Abdominal or pelvic CT with contrast allows the assessment of the primary tumor and the extent of metastasis. It is the investigation of choice for staging and follow-up. It is the imaging of choice to evaluate the extent and presence or absence of metastasis at the initial staging workup for biopsy-proven gastrointestinal stromal tumor. For incidentally found mass on endoscopy, CT may be performed if EUS is not available. It is also the initial imaging done for large palpable masses or for patients presenting with hemorrhage, abdominal pain, or obstruction. Gastrointestinal stromal tumors usually show an extraluminal mass arising from the digestive tract wall. Lastly, it is the imaging option used to assess response to preoperative TKI every 8-12 weeks.  

Magnetic Resonance Imaging (MRI)  

An MRI gives better preoperative staging data regarding rectal gastrointestinal stromal tumors. It may provide tumor localization and show its relationship with adjacent organs. MRI can also be used to assess response to preoperative TKI every 8-12 weeks.  

Fluoro-deoxyglucose Positron Emission Tomography (FDG-PET)  

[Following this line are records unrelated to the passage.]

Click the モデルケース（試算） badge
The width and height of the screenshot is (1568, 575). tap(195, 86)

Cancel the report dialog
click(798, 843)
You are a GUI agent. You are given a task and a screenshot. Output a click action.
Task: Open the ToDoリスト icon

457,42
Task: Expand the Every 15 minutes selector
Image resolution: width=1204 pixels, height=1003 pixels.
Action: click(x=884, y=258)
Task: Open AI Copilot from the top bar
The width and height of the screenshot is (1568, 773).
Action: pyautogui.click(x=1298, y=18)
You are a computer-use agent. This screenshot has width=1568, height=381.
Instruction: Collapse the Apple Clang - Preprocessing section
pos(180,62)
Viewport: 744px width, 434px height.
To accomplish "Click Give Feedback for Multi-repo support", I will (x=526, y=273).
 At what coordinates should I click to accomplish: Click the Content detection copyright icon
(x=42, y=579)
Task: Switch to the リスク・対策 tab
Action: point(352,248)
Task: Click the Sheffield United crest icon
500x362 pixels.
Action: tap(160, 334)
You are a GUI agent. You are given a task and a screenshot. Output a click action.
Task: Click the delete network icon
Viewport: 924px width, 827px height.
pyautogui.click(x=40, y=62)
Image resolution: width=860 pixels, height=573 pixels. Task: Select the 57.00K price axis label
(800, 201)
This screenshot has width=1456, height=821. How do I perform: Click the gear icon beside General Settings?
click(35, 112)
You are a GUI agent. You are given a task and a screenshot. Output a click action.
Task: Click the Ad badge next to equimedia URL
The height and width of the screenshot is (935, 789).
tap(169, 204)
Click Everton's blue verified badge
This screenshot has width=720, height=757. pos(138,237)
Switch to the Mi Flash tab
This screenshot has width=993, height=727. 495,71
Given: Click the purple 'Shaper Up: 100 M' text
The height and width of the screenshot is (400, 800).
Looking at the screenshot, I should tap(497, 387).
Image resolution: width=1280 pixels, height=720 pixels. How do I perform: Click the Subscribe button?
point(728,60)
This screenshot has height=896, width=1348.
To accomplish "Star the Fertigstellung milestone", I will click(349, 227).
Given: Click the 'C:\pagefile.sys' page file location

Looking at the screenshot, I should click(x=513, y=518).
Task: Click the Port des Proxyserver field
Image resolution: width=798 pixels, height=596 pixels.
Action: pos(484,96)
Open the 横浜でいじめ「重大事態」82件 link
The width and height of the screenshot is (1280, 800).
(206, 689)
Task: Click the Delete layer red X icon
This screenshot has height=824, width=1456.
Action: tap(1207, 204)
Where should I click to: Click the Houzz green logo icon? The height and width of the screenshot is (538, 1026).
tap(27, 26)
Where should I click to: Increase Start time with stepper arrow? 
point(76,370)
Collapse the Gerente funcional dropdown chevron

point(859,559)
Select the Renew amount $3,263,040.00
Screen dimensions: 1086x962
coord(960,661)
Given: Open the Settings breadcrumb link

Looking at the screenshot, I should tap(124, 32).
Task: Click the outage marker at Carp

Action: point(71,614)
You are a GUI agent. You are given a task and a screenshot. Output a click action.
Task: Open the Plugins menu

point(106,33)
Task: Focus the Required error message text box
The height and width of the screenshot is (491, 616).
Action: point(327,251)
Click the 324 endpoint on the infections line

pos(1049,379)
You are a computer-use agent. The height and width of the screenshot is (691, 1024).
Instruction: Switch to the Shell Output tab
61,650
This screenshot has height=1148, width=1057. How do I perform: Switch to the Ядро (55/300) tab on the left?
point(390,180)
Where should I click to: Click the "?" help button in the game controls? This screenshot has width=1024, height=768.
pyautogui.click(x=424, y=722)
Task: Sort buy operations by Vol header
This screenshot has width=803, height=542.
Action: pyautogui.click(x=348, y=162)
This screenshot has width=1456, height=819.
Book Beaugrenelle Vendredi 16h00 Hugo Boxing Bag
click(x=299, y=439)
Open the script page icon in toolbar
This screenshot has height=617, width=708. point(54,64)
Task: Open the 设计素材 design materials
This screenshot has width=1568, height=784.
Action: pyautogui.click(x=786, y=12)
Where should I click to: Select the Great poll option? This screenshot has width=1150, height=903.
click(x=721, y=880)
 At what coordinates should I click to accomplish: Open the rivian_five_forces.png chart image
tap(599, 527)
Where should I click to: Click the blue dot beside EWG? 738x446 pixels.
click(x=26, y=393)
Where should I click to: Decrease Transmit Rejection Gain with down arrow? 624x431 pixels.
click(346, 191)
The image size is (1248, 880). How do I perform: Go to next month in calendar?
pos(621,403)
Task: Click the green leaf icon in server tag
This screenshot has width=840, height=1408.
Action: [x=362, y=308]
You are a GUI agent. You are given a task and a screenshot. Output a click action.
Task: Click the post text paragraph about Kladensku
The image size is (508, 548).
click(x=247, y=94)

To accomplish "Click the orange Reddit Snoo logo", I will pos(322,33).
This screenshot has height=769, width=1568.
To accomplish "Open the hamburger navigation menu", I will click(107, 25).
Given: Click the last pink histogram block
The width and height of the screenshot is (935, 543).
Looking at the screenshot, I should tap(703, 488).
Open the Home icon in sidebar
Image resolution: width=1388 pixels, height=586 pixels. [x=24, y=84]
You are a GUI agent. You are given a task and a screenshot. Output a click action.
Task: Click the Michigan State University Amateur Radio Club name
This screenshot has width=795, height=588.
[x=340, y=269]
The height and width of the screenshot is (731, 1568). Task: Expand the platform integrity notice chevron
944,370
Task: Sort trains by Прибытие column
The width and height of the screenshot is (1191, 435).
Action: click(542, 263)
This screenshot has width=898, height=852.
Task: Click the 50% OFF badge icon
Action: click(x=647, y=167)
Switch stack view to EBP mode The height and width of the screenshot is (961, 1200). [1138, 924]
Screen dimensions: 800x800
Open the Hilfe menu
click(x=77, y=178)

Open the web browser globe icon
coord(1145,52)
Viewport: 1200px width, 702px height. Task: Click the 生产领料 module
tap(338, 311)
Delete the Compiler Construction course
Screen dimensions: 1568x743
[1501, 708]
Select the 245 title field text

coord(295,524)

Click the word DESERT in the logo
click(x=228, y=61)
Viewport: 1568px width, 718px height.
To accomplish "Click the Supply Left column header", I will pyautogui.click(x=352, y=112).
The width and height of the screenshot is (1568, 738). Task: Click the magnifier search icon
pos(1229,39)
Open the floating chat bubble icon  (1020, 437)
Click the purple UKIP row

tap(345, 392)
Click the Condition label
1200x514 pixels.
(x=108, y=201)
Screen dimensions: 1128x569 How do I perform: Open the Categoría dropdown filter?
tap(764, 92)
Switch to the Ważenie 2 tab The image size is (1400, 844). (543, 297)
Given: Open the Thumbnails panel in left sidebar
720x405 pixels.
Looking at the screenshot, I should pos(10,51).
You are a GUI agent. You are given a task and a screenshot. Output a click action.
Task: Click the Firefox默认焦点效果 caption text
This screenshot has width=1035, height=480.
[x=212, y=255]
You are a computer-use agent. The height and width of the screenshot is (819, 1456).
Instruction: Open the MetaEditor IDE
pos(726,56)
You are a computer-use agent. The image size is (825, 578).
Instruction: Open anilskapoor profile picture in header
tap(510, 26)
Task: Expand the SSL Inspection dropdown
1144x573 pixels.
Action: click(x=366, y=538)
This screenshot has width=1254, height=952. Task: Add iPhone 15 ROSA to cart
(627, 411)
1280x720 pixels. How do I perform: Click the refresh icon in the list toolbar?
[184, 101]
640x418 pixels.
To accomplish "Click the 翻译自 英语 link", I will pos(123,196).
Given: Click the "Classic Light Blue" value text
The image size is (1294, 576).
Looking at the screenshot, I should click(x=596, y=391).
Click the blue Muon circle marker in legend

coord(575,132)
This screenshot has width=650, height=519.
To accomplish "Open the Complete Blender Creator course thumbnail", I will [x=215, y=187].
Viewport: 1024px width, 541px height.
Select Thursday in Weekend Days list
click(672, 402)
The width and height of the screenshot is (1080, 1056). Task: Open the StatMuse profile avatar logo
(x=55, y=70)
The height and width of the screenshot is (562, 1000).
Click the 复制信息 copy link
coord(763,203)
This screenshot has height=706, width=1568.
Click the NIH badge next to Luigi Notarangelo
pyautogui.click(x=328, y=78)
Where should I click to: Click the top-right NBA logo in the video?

FDG-PET provides early neoplastic information and detects metabolic changes within the tumor earlier than the visible changes. It is beneficial in differentiating active tumor from necrotic or inactive scar tissue, malignant from benign tissue, and recurrent tumor from nondescript changes. It must be noted that a baseline must be performed first if it will be used for follow-up. It may be used as part of the pre-operative assessment and to assess responsiveness of the tumor after 2-4 weeks of preoperative TKI therapy.  

Endoscopic Ultrasound (EUS)  


EUS is a standard diagnostic tool for patients with esophagogastric or duodenal submucosal nodule <2 cm. It is the most useful assessment of masses located in the esophagus, stomach, duodenum, and anorectum. The potential high-risk features that may be seen with an EUS include cystic spaces, echogenic foci, heterogeneity, irregular border, and ulceration.  

Other Imaging  

Other imaging modalities that may be requested are endoscopy (if not yet done) and chest X-ray.